For most people, MBAs are about upward mobility. Some MBA graduates remain with their present employer, but others see the qualification as a passport to move between companies, business functions and industries.

There is now a strong demand from business for relevance, and emphasis is being placed on practice rather than theory, with more integration between separate business disciplines, together with a heavy accent on ‘soft skills’ such as teamwork and leadership. There is greater emphasis on group work, replicating what really happens in the commercial world, and on in-company projects and internships. Many schools are now offering courses on presentation and communication skills, teaching the ethical aspects of management.

A 1997 salary survey from the Association of MBAs1 shows that MBAs are represented in a wide range of industry sectors. However, they are particularly concentrated in the consultancy sector and, to a lesser extent, in finance. Together, these two sectors account for more than 25% of respondents in the survey sample. Within industry, MBAs are concentrated in specific functions, the biggest (38%) being in general management, suggesting that the system of MBA education continues to be successful in equipping its graduates for an effective role in business management. A further 15% are employed in both corporate strategy and planning.

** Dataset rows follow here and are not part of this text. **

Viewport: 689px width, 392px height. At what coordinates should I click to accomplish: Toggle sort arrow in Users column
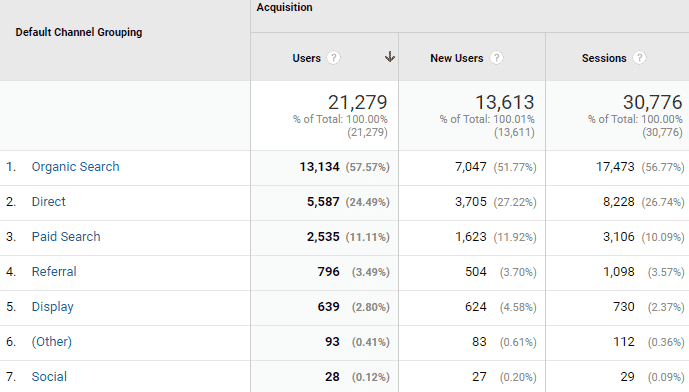[389, 57]
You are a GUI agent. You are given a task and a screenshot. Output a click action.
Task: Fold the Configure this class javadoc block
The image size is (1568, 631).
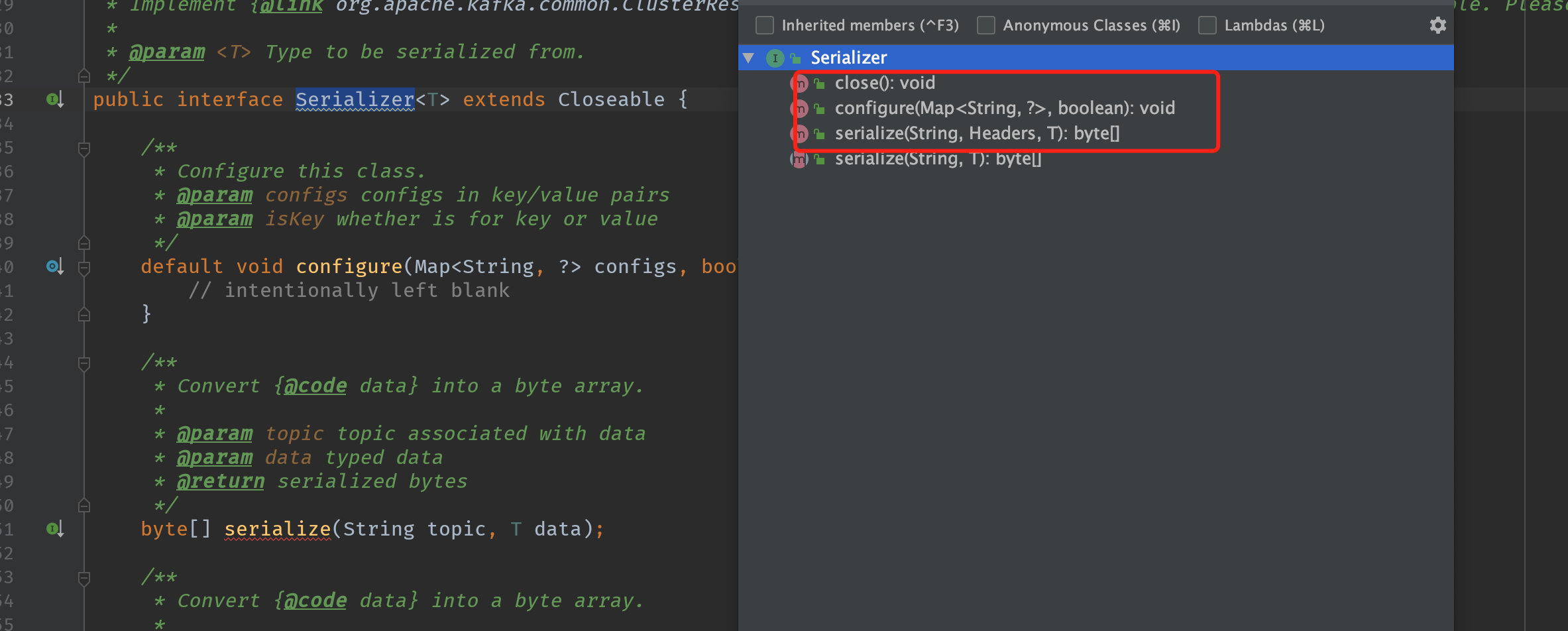[84, 148]
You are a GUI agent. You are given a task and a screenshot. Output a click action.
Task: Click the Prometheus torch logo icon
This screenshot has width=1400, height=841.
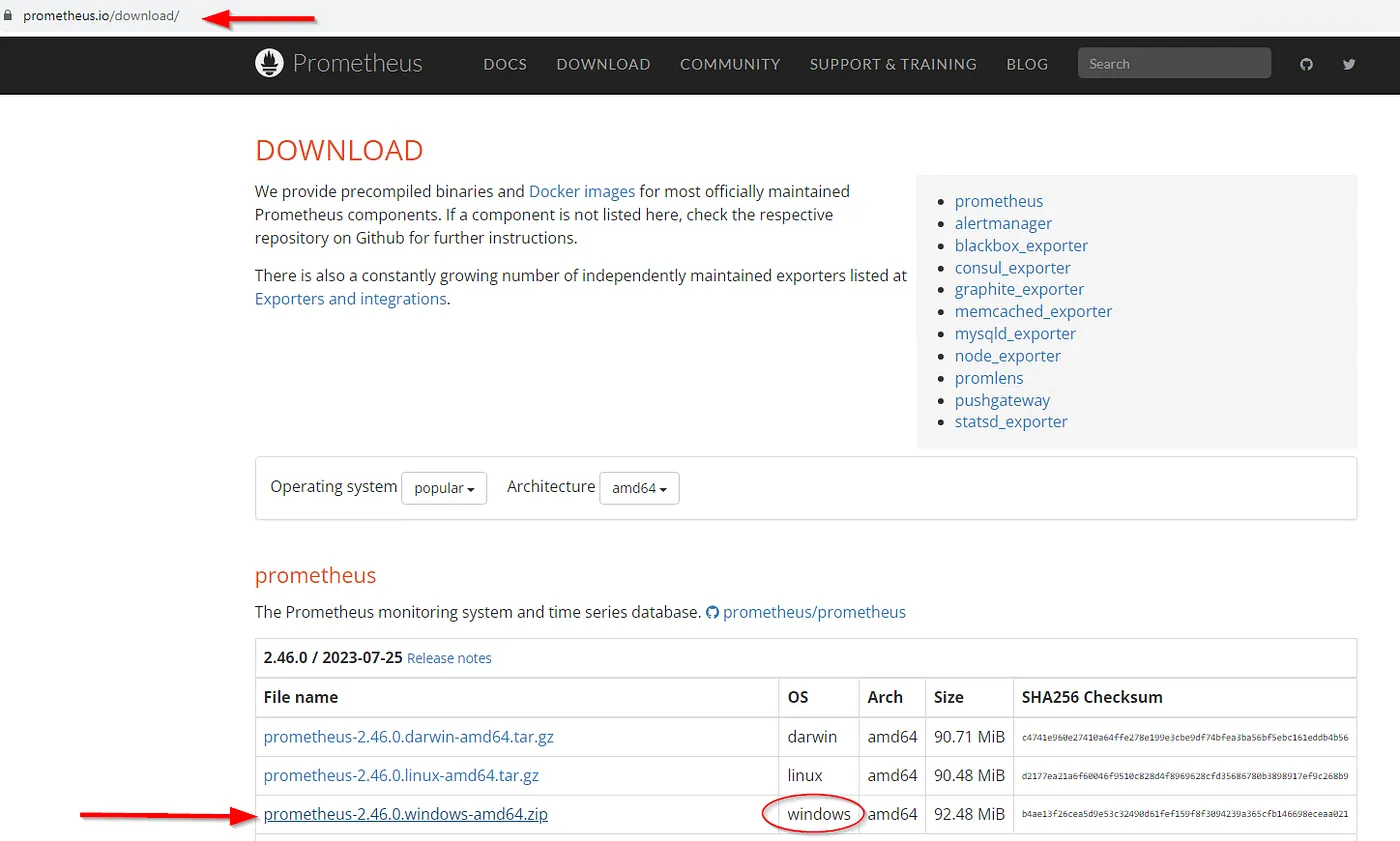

Business schools increasingly recognise that today’s global companies require managers with a broader outlook. They have therefore made great efforts to internationalise their MBA programmes - by attracting overseas students, employing faculty members with overseas experience, and forming effective links with business schools throughout Europe. Many schools, particularly on the Continent, offer bilingual MBAs.

There are a number of ways in which to take an MBA, including full-time, part-time, modular and distance learning. Full-time programmes are usually a year in duration, while part-time programmes last on average two to three years, with distance learning anywhere in between!

Distance learning is the fastest-growing mode of MBA study, with more than 10,000 students registered in the UK alone. As with part-time study, distance learning offers students the chance to integrate studies with employment. Is it all worth it from a career point of view? The sounds of the backlash from an older and less go-ahead generation of managers are dying down, as they are gradually being replaced by a growing generation of MBAs. The most telling verdict comes from the large numbers of bright managers in both the private and public sectors, because if the future of business is as organizations promoting learning and knowledge - and it is impossible to envisage any other - then the MBA qualification must be the keystone of that structure.

The reputation of the institution from which the MBA is gained is crucial. Employers do not simply ask whether an applicant has an MBA - they also want to know where it was studied. A prospective student needs to consider a range of factors, including the size and culture of the School, programme content, quality of faculty and student body, facilities and location. This is where the Association of MBAs comes in.

The Association of MBAs’ initiative has two main objectives: firstly, a belief in the need for some kind of pressure group to promote the idea of management education. The second is purely social: to extend to the members continuing social contact, informal networking and exchanges of information through periodic workshops and member’s meetings. Membership of the Association has now exceeded 10,500, and includes senior executives and directors from some of the world’s leading industries. The Association has now been joined by a third objective: that of quality control of MBA-awarding bodies through a system of accreditation. One of the Association’s roles is to act as a clearing house for intending MBAs. The most valuable service of the Association is its Business School Loan Scheme. Between 1986 and 1990 the Association endorsed loans for MBA students totalling £6.25 million. Since 1990 they have endorsed loans in excess of £150 million.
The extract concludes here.